AVAILABLE DATA Start Marker
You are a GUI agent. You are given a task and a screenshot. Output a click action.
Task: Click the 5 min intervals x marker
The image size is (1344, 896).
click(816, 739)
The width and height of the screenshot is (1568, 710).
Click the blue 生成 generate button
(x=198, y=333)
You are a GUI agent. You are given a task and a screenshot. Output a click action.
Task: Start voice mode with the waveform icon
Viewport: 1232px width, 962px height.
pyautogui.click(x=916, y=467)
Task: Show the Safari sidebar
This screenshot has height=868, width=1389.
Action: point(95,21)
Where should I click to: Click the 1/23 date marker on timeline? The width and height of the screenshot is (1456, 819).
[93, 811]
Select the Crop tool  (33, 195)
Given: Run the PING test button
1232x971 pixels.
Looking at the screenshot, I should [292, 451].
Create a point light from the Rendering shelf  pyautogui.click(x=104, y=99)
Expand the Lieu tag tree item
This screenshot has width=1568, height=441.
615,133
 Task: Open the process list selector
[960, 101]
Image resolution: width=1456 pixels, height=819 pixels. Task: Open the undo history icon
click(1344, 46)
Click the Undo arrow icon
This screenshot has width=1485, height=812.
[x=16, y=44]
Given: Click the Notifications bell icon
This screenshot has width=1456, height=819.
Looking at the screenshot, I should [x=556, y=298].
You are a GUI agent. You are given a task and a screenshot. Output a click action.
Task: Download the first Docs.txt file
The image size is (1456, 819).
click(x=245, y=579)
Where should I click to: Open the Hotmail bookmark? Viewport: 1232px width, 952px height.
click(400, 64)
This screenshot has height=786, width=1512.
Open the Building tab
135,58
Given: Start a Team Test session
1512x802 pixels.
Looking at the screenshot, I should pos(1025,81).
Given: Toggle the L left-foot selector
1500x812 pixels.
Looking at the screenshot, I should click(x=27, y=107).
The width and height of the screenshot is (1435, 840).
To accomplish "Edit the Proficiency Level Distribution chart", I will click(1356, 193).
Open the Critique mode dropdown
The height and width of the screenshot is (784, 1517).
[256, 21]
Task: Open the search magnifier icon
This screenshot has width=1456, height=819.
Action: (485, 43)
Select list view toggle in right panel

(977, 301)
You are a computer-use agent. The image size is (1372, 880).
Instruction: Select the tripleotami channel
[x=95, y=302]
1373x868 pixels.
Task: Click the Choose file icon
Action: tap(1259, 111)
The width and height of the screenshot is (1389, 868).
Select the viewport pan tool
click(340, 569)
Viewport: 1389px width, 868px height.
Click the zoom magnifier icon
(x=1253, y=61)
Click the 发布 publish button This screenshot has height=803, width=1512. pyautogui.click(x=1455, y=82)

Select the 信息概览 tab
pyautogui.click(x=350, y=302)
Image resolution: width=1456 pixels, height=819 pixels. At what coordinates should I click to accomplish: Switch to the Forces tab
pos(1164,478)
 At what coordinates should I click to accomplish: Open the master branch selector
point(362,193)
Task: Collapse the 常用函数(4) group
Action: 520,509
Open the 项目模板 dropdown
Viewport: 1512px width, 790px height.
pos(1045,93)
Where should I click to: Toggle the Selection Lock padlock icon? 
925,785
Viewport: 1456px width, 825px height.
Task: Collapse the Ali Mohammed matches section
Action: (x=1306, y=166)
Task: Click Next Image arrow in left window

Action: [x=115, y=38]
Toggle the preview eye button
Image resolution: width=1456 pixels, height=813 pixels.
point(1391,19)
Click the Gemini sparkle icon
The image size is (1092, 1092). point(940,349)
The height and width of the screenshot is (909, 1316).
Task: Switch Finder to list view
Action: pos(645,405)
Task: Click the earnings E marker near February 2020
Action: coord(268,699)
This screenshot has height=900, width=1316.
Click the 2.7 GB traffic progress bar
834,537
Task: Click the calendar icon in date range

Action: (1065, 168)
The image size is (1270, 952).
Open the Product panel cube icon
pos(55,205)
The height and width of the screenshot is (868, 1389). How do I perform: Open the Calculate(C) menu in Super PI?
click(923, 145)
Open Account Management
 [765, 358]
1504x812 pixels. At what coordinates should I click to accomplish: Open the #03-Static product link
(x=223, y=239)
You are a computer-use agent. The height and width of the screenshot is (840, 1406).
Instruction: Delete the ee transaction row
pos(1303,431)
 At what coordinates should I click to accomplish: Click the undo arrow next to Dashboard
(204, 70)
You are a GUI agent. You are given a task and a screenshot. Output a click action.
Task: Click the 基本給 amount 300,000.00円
AVAILABLE DATA End Marker
WHAT TO DO
Everything from the line with "undo history icon" through the line with "Task: Open the search magnifier icon" should be written out exactly as it appears above, end lines included, and nothing outside that range.

RESULT OF THIS EXERCISE
Image resolution: width=1456 pixels, height=819 pixels. Task: Open the undo history icon
click(1344, 46)
Click the Undo arrow icon
This screenshot has width=1485, height=812.
[x=16, y=44]
Given: Click the Notifications bell icon
This screenshot has width=1456, height=819.
Looking at the screenshot, I should [x=556, y=298].
You are a GUI agent. You are given a task and a screenshot. Output a click action.
Task: Download the first Docs.txt file
The image size is (1456, 819).
click(x=245, y=579)
Where should I click to: Open the Hotmail bookmark? Viewport: 1232px width, 952px height.
click(400, 64)
This screenshot has height=786, width=1512.
Open the Building tab
135,58
Given: Start a Team Test session
1512x802 pixels.
Looking at the screenshot, I should pos(1025,81).
Given: Toggle the L left-foot selector
1500x812 pixels.
Looking at the screenshot, I should click(x=27, y=107).
The width and height of the screenshot is (1435, 840).
To accomplish "Edit the Proficiency Level Distribution chart", I will click(1356, 193).
Open the Critique mode dropdown
The height and width of the screenshot is (784, 1517).
[256, 21]
Task: Open the search magnifier icon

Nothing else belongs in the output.